La question :  » Est-ce que l’hypersensibilité ça existe vraiment ? C’est un symptôme ou un diagnostic ? « 

Etes-vous hypersensible ?
L’hypersensibilité, un sujet complexe

Disclaimer

Pour commencer, cette question de l’existence et de la nature de l’hypersensibilité fait actuellement (2023) l’objet de nombreux travaux menés par différents laboratoires en psychologie. Par ailleurs, selon les orientations théoriques, l’expertise et le domaine d’exercice de votre propre psychologue, il se peut que sa réponse diffère de la mienne. En psychologie, il existe quelques connaissances, peu de « vérités » et beaucoup – mais alors beaucoup – de débats. C’est aussi ce qui rend notre discipline si riche et si complexe. Sans compter que les questions en psychologie sont à peu près toujours à relier avec d’autres champs de recherche tels que la sociologie, la biologie, l’anthropologie etc.

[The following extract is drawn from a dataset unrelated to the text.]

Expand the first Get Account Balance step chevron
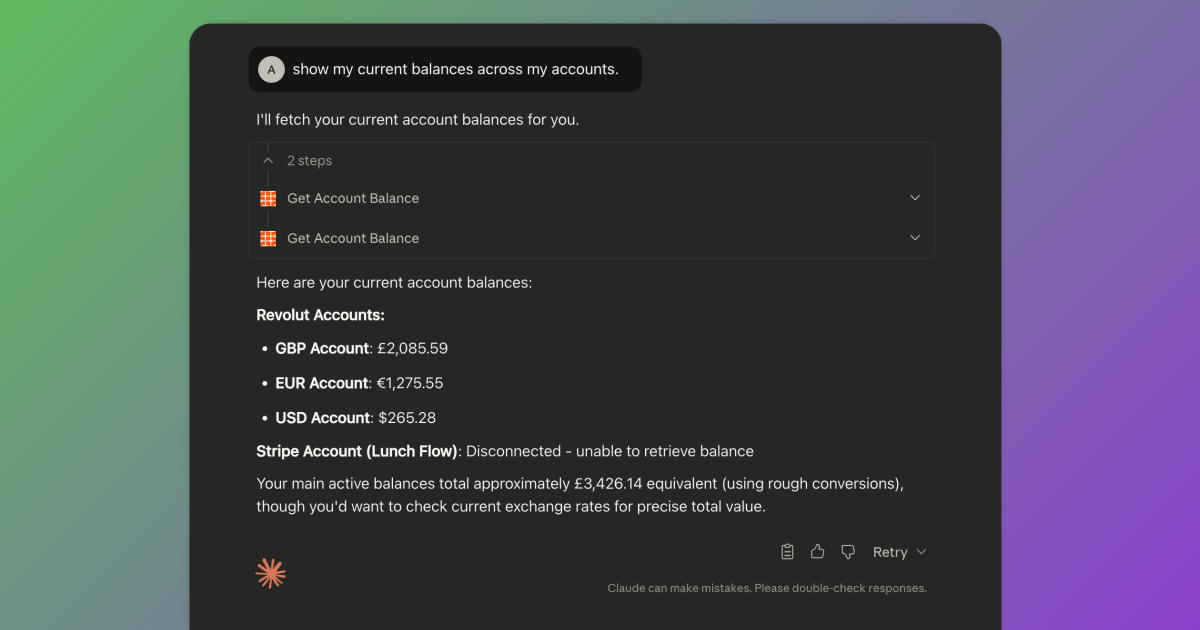 (914, 198)
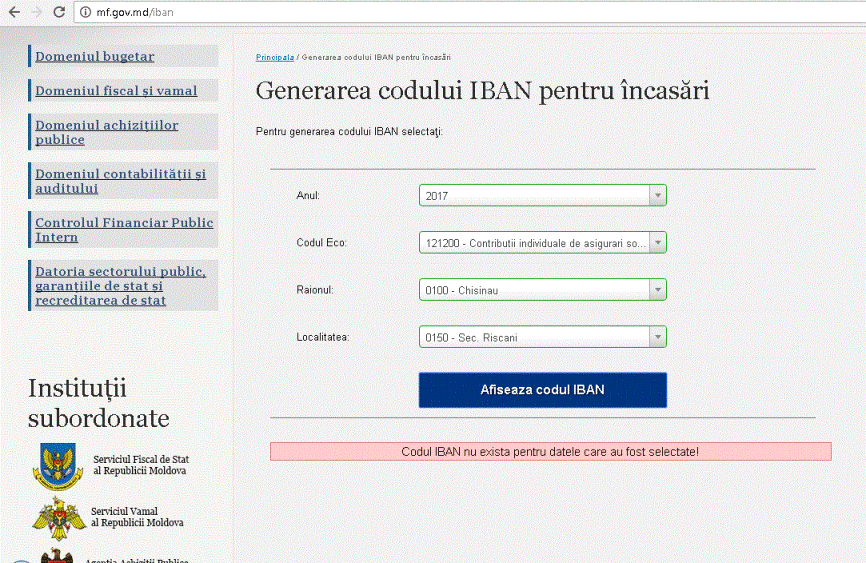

Le texte qui suit ne prétend pas donner LA réponse unique et définitive. Au contraire, je vous donnerai la définition scientifique acceptée actuellement ( = la définition la plus communément admise mais qui peut toujours évoluer) MAIS le reste de la réponse sera une simple ouverture au sujet. Un début de piste de réflexion, que vous pourrez creuser plus loin si le sujet vous touche ou vous passionne. En fin d’article vous trouverez une « ressourcerie » pour nourrir votre questionnement.

De quoi parle-t-on ?

L’hypersensibilité est un terme que vous pouvez entendre  – ou utiliser vous-même – en de nombreuses occasions. Ce qui lui donne une signification multiple. Un petit tour sur les réseaux sociaux vous donnera une idée de l’étendue du phénomène. Il est par ailleurs fréquemment couplé à d’autres termes à la mode et votre libraire préféré possède sans doute un rayon largement alimenté par cette thématique. Alors, revenons aux fondamentaux, pour y voir un peu plus clair.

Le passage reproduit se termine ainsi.